కాపీరైటు హక్కుదారులు

కొండపల్లి వీరవెంకయ్య అండ్ సన్సు

శ్రీ సత్యనారాయణ బుక్ డిపో

రాజమండ్రి

DEDICATION

To

His Highness The Maharajah Mirja
       Sri Ananda Gajapati Raj,Manea Sultan
               Bahadur of Vizianagram, G.C.I.E.

May it please Your Highness,

It is fabled that when the ancient demi-god of your noble race was making a causeway across the sea to rescue his consort from captivity, the faithful squirrel brought at the end of its tail a few grains of sand, not indeed hoping to advance the high enterprise in any appreciable degree, but to show an inclination to serve. Ten years ago, when the question was engaging Your Highness's attention, of saving very helpless section of our womankind from a galling type of slavery, fraught with the germs of social demoralisation, an humble servant made a feeble effort to arouse public opinion on the subject by exposing the evil in a popular drama. The success that attended its production on the boards, and demand for copies from various quarters, emboldened him to publish it. No one is better aware than the writer himself how great are the imperfections of the piece, and how unworthy it is of presentation to such an exalted personage and ripe scholar as Your Highness, but he has ventured to seek Your Highness's indulgence, as he deems it the highest honour and his greatest ambition to be permitted to dedicate the fruits of his intellect, poor though in merit, to a Prince with whom knowledge is an absorbing passion and whose appreciative encouragement of letters, has attracted to his court, literary stars of the first magnitude and inaugurated a brilliant epoch in the history of Telugu Literature.

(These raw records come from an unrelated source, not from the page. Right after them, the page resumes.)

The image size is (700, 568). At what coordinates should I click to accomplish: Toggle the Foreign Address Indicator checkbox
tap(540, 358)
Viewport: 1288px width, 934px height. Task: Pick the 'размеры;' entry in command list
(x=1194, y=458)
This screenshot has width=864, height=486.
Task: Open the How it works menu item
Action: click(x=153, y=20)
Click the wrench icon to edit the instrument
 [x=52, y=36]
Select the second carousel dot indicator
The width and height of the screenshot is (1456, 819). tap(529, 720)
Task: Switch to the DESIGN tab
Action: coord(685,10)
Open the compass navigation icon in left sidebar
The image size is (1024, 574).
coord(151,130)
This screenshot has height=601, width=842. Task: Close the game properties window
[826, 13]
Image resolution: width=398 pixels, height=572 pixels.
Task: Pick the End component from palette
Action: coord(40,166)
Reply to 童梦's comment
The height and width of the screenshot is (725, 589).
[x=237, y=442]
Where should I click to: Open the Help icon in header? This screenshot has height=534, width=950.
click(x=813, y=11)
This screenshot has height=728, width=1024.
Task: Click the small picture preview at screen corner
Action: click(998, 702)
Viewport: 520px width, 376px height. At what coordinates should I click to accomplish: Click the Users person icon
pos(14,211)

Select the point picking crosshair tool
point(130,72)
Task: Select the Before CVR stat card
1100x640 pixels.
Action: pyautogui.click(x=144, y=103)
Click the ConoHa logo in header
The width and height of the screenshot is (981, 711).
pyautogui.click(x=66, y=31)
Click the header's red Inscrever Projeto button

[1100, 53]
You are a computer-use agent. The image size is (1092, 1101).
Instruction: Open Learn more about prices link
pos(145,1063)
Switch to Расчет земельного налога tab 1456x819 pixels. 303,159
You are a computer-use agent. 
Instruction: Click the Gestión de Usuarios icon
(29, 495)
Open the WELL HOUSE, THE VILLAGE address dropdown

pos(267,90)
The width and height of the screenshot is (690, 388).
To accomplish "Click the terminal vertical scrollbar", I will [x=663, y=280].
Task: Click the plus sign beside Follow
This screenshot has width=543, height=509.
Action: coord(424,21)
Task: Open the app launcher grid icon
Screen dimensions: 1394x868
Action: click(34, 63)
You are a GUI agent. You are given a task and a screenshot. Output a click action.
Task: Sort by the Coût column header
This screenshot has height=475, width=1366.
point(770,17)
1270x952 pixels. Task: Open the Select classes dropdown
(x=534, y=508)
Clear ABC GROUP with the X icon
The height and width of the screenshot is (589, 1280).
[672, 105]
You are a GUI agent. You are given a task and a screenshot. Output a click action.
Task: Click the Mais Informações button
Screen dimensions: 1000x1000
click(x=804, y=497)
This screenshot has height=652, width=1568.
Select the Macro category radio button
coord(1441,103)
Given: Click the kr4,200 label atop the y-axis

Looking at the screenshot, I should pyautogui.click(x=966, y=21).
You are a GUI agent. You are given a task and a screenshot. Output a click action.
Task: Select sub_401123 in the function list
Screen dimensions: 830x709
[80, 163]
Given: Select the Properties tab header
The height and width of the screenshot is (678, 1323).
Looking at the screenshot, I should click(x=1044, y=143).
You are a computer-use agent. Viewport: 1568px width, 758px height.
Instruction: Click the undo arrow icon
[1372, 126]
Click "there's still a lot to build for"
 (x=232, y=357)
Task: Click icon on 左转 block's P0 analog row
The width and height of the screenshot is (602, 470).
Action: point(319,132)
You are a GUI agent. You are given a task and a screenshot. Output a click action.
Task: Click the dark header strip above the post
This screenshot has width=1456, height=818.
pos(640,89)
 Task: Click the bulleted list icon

I have the honour to subscribe myself
May it please Your Highness,
One Ever Loyal to The Ever Loyal.

PREFACE TO THE FIRST EDITION

Under the order of His Highness the Maharajah of Vizianagram, a list was prepared ten years ago, of Brahmin sulka marriages, celebrated in the ordinary tracts of Vizagapatnam District during three years. The list is by no means exhaustive as the parties concerned were naturally averse to admitting acceptance of bride-money; but such as it is, it forms a document of great value and interest. The number of marriages recorded reached one thousand and thirtyfour, giving an average of three hundred and fortyfour for the year. Ninetynine girls were married at the age of five years, fortyfour at four, thirtysix at three, six at two, and three at the age of one!- the babies in the last instance carrying a price of from three hundred and fifty to four hundred rupees a head. Strange, as it may sound, bargains are sometimes struck for children in the womb. Such a scandalous state of things is a disgrace to society, and literature cannot have a higher function than to show up such practices and give currency to a high standard of moral ideas. Until reading habits prevail among the masses, one must look only to the stage to exert such healthy influence. These considerations prompted me to compose Kanyâsulkam.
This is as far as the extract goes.